[Extracted data entries]

· · ·

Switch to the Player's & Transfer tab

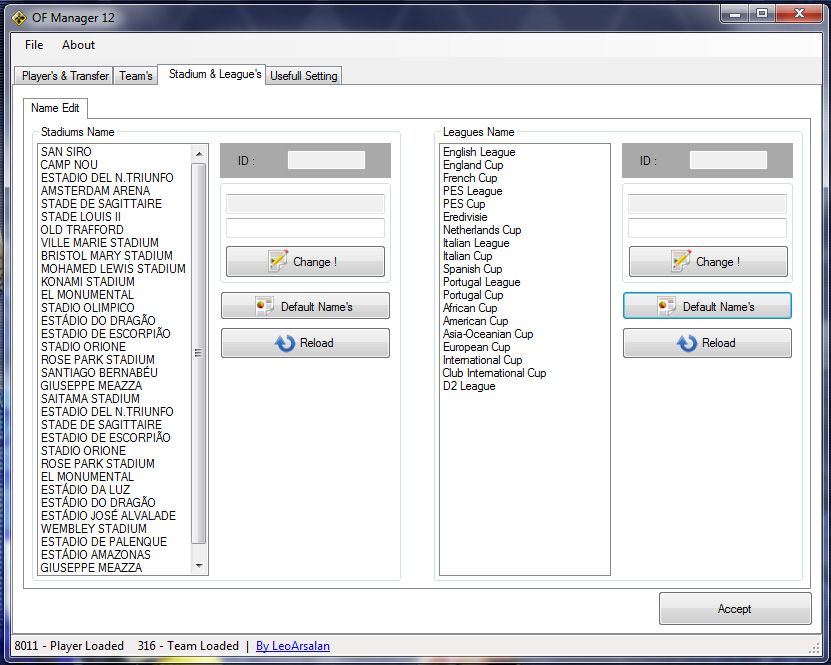(x=65, y=76)
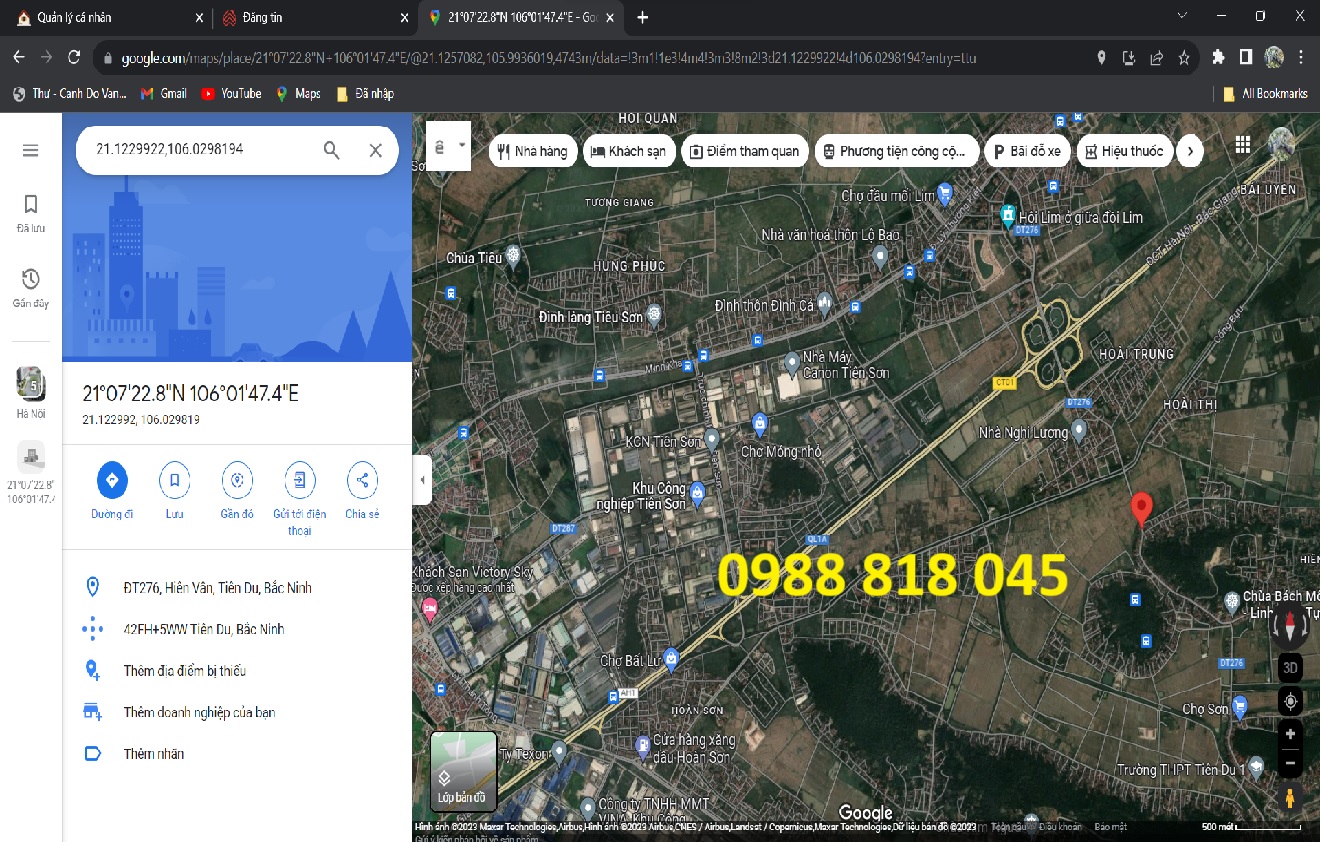Viewport: 1320px width, 842px height.
Task: Click Gửi tới điện thoại icon
Action: pos(299,481)
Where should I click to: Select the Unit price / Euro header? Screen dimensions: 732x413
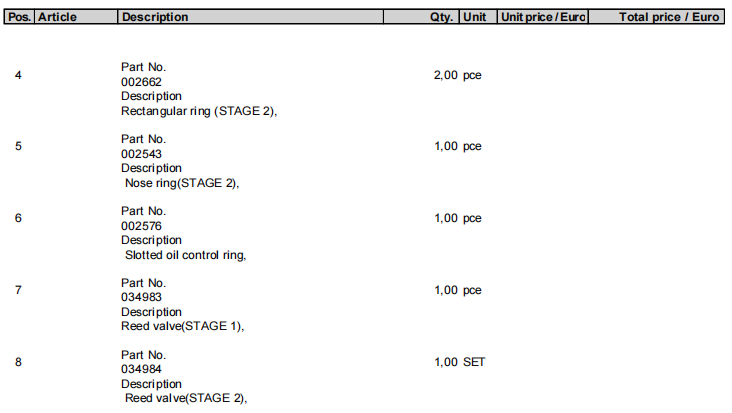click(543, 17)
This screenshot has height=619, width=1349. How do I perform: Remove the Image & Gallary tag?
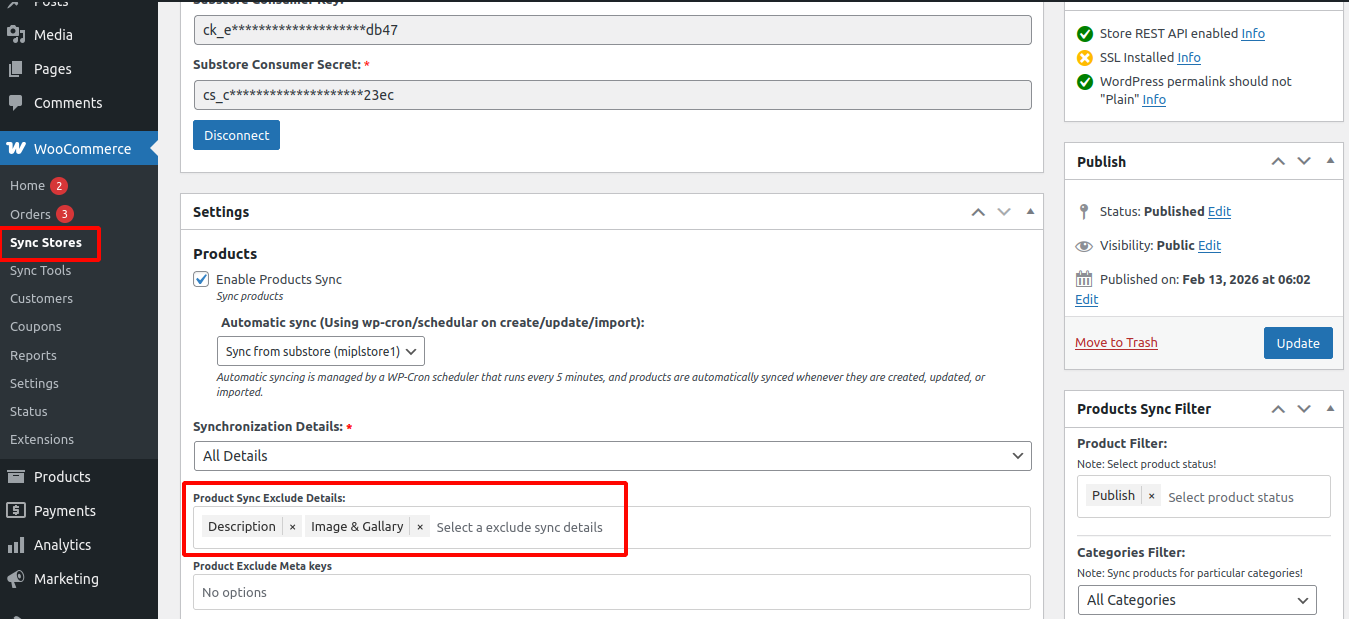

· · ·

- **Task requirements**: Could you set down, exactly as written, every line from the one with "Where should I" to the end of the data, both ends included? Leave out the pictures.

- **Written answer**:
Where should I click to: Select the Unit price / Euro header? Screen dimensions: 732x413
click(543, 17)
This screenshot has height=619, width=1349. How do I perform: Remove the Image & Gallary tag?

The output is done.